◆ **EXERCISE DIRECTIONS**: Look through the material and tally each line bearing the word "accomplish". Give only the total.

◆ **MATERIAL FOR THIS EXERCISE**:

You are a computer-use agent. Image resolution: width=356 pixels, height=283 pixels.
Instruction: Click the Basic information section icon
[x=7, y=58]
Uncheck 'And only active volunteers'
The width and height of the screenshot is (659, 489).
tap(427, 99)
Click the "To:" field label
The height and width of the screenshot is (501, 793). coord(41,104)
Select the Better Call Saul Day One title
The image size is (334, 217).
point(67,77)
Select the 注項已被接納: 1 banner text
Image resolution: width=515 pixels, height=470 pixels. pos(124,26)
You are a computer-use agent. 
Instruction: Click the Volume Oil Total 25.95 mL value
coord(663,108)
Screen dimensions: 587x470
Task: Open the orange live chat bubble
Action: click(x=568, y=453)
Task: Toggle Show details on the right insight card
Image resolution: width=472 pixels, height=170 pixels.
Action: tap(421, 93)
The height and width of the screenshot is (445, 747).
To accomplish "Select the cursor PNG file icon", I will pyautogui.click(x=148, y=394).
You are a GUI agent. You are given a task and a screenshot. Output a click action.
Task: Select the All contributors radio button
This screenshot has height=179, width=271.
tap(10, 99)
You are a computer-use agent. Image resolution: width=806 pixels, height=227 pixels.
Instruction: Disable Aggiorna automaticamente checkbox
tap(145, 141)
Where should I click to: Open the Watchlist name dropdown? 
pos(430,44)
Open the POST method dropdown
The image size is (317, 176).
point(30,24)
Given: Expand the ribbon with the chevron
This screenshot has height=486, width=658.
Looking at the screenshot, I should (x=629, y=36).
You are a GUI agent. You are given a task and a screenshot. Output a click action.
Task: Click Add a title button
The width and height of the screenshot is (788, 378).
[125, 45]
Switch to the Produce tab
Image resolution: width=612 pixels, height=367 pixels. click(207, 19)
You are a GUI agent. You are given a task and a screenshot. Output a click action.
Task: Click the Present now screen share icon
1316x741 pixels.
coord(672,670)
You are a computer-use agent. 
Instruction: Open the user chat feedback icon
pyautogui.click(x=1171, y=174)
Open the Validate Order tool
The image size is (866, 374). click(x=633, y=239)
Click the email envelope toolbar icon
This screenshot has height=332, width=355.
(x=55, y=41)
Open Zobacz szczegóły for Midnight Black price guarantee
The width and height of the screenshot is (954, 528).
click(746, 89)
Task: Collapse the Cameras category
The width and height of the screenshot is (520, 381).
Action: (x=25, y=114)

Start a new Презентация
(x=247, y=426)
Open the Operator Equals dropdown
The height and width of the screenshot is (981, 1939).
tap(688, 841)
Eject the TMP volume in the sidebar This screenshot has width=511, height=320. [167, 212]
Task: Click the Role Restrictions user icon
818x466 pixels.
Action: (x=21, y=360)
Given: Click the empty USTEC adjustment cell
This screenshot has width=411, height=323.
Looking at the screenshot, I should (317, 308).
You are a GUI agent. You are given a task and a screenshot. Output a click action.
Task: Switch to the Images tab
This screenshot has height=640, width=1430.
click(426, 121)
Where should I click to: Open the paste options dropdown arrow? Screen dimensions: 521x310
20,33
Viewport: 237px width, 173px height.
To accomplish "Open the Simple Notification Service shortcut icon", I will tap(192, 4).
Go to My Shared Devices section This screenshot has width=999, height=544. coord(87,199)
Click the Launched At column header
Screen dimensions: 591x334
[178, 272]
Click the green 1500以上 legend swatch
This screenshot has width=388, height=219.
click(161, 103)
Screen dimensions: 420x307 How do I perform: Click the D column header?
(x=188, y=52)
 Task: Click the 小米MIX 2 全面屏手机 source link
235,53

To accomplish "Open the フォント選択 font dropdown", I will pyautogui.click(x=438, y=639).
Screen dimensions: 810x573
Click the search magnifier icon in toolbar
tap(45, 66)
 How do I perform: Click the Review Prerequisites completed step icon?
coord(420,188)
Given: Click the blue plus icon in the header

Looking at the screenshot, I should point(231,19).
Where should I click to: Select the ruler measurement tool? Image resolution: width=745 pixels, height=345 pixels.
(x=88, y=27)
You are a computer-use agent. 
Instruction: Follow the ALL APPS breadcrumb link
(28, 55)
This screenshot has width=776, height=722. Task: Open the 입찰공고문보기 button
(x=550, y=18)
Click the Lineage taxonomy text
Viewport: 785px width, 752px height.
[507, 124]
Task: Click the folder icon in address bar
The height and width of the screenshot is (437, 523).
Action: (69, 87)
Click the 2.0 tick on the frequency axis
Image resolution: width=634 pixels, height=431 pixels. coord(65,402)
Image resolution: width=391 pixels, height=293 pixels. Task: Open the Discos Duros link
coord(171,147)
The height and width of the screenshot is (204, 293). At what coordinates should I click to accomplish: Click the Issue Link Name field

◆ **TASK RESULT**: 4